___ PROVIDED RECORDS ___

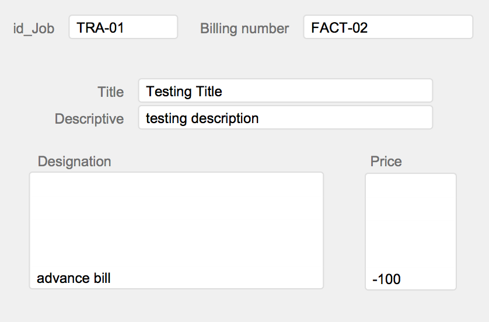Click the Descriptive label text
The image size is (489, 322).
pyautogui.click(x=89, y=119)
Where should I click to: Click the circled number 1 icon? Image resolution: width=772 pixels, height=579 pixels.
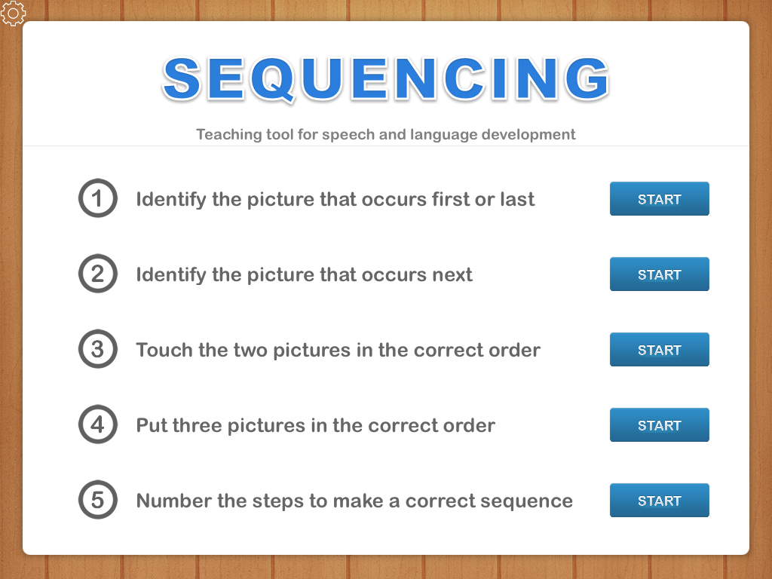[x=98, y=199]
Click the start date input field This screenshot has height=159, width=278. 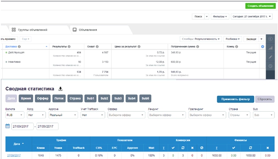[x=23, y=126]
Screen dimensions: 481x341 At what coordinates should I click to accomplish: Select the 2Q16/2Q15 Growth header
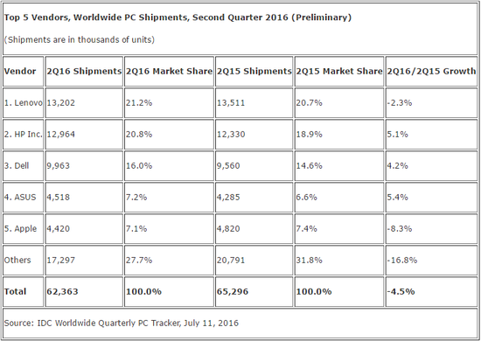pos(431,71)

___

#### [WHAT YOU HAVE TO DO]
Repeat the entries word for word, starting at the line that contains "Screen dimensions: 481x341" and ending at the last line of the entries, with both ends included. Leave out the pictures.

#### [RESULT OF THIS TASK]
Screen dimensions: 481x341 At what coordinates should I click to accomplish: Select the 2Q16/2Q15 Growth header
pos(431,71)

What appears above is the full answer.